The most impressive aspect of the studio’s portfolio, however, is their pro bono work – between 1 and 2 projects per year undertaken at no cost, created in collaboration with likeminded people wanting to positively impact the community.
“I’m particularly interested in people and the betterment of society in everything we do,” says Sacha Coles, National Studios Director of Aspect.
“Yes we run a business and we have to do some commercial projects, but the spirit of the office is really about public work and the betterment of humanity. It sounds a bit lofty, but it’s true. Pro bono work, wherever we can fit it in, is part of the agenda of the office.”
This has included local work – the Wugularr School (above) in Katherine, NT, for the Fred Hollows Foundation – and international work, including a school in Malawi for children orphaned through HIV.
In collaboration with Sam Crawford Architects and FOCHTA, this ongoing project is aimed at providing children in one of Africa’s poorest countries with the chance to elevate themselves out of poverty through education.
Some of the smallest projects have had the largest impact, such as Redfern’s James Street Community Garden, which received a grant from the City of Sydney. A disused lot was transformed into a vibrant community garden – and the public response has been huge, the garden attracting all manner of Redfern locals.
“It’s tiny, gut it’s really grabbed people’s attentions,” says Coles, himself a Redfern resident.

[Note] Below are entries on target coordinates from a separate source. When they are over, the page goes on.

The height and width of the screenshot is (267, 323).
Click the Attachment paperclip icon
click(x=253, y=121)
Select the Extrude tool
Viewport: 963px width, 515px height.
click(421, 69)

As well as the social benefits, Aspect’s pro bono work lets the studio explore and be creative. Devising a new landscape concept for Pretty Beach Public School, the studio incorporated materials into the design they mightn’t otherwise get the chance to use – such as tree trunks and recycled sandstone.
“We have a contemporary design aesthetic in that we use a lot of concrete and have a strong formal approach to what we do,” Coles explains.
“[Pretty Beach] is not that. It’s very hands-on, with recycled materials and bricks and tactile experiences.”
Ultimately, Aspect Studios’ community work is about sharing knowledge and resources.
“Landscape architecture as a profession, and the skill set we’ve got, is not necessarily very well articulated,” says Coles.
“The public domain and the upgrade of public space is the strongest thing we can offer.
“I wish more people, big businesses and even small businesses had the same attitude.
“It isn’t actually that detrimental to your bottom line, if you want to look at it in the business sense. And who knows what relationships come of it? There’s the personal dimension, and there’s the professional dimension. You meet likeminded people, and you never know where that’s going to go. That’s the spirit of it.”